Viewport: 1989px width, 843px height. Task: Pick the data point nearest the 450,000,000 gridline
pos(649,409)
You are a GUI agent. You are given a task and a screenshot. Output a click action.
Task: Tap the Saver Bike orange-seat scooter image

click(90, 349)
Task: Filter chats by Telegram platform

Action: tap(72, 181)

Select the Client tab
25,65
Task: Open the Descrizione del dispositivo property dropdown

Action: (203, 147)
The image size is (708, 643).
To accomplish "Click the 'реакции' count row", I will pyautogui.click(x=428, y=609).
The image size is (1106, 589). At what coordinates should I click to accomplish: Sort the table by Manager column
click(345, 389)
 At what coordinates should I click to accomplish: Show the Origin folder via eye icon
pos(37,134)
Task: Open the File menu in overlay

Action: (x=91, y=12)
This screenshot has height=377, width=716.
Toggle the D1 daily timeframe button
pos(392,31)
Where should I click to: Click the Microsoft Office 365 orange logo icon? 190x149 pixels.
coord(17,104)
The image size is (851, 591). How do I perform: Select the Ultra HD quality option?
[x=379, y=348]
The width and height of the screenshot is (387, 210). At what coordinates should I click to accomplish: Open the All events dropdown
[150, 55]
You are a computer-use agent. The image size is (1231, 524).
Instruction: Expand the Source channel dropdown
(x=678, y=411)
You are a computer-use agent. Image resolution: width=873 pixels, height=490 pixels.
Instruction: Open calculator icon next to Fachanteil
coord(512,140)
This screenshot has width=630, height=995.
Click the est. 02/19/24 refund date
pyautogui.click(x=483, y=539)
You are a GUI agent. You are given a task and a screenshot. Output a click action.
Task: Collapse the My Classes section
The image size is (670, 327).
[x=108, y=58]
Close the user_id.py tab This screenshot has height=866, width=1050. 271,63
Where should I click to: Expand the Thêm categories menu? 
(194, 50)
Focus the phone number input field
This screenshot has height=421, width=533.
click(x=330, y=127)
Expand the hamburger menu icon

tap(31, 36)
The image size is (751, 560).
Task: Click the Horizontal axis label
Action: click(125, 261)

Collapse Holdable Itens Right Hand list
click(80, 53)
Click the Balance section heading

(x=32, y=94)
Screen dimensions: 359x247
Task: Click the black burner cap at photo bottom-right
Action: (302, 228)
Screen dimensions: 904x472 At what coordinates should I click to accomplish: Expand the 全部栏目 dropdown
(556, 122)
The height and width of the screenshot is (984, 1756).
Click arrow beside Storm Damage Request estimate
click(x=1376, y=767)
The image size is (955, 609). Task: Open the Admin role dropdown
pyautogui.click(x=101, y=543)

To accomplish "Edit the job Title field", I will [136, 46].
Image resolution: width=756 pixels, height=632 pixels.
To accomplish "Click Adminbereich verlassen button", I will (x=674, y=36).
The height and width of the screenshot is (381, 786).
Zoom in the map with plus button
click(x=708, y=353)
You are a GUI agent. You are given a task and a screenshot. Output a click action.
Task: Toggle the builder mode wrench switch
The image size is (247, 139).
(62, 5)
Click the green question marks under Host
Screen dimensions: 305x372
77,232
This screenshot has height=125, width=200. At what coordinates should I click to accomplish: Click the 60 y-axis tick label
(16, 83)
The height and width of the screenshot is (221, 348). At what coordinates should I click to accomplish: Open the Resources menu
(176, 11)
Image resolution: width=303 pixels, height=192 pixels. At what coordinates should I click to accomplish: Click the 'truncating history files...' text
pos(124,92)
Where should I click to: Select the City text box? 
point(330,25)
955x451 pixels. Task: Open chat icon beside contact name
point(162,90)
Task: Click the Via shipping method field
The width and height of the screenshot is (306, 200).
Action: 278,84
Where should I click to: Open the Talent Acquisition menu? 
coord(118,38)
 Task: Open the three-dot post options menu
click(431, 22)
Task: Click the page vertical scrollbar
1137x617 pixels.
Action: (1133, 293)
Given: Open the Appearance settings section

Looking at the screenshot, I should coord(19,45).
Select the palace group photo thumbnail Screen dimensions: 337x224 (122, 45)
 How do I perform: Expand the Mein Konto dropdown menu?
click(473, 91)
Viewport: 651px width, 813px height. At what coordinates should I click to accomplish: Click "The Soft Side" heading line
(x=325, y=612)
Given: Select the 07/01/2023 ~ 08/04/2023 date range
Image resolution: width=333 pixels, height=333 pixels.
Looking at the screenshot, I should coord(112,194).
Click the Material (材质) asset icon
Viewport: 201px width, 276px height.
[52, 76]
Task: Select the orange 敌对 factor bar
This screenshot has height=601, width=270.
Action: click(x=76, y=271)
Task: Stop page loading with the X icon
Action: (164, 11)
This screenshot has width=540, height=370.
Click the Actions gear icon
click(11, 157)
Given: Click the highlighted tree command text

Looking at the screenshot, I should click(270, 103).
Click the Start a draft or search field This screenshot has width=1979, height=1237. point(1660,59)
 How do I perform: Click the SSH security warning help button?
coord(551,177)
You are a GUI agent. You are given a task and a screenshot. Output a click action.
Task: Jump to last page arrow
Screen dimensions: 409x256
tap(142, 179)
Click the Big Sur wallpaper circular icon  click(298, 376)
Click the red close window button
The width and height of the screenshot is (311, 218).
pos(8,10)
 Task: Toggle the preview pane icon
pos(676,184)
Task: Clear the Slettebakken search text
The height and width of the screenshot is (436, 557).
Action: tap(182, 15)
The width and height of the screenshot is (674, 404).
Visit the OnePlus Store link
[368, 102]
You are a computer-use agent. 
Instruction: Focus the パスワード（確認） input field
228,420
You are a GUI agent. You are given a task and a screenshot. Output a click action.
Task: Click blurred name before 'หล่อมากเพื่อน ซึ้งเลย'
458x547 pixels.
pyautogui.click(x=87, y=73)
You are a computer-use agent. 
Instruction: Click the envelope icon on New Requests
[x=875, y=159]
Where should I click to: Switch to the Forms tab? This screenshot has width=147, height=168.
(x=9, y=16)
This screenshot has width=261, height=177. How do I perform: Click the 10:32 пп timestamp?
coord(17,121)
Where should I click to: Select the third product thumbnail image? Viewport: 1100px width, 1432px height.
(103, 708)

→ **Instructions to follow**
Which lines in the material contain the word "computer"? Pull each of them out.

→ **Worked solution**
You are a computer-use agent. The image size is (1231, 524).
You are a computer-use agent. Image resolution: width=873 pixels, height=490 pixels.
You are a computer-use agent. 
You are a computer-use agent. 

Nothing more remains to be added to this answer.